Peptides containing tumor somatic mutations are potentially immunogenic if presented on major histocompatibility complex class I molecules (MHC-I), and it has been shown that such mutant peptides act as T-cell epitopes. In a study reported in Nature, Yadav and colleagues developed an approach combining whole-exome and transcriptome sequencing analysis with mass spectrometry, which enabled them to identify neoepitopes in two common mouse tumor models. Of the >1,300 amino acid changes identified, approximately 13% were predicted to bind MHC-I, with a small fraction of these being confirmed by mass spectrometry. The identified peptides were structurally modeled bound to MHC-I, with the mutations that were solvent-exposed and thus accessible to T-cell antigen receptors being predicted to be immunogenic. Every predicted immunogenic peptide produced a therapeutically active T-cell response when used as a vaccine in mice.

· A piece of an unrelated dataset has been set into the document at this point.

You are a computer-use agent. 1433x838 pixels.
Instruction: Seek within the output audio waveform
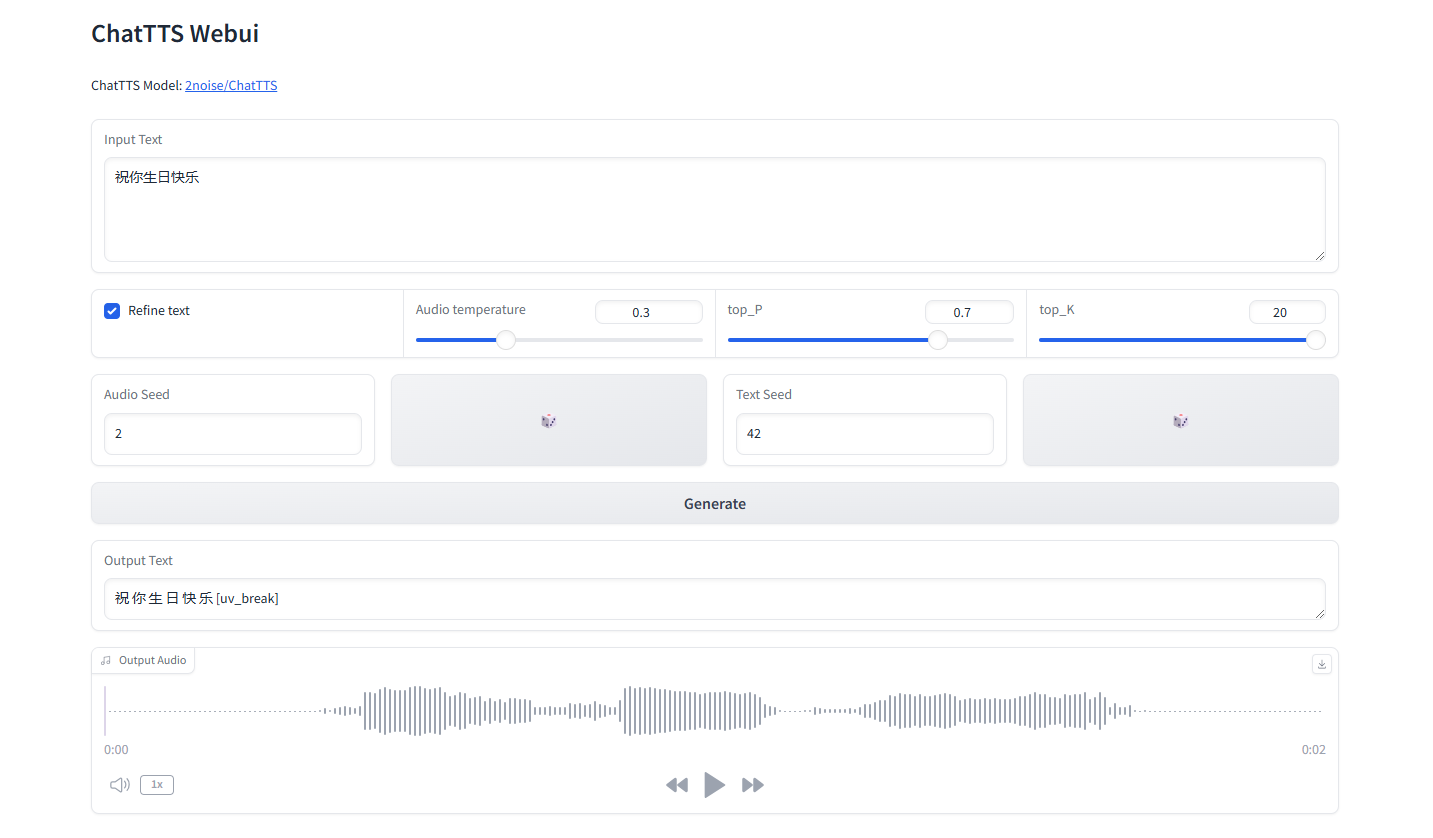(714, 711)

The predictions also permitted development of peptide-MHC-I dextramers, which allowed monitoring of kinetics and distribution of the antitumor T-cell response before and after vaccination.
The investigators concluded: “These findings indicate that a suitable prediction algorithm may provide an approach for the pharmacodynamic monitoring of T-cell responses as well as for the development of personalized vaccines in cancer patients.” ■
Yadav M, et al: Nature 515:572-576, 2014.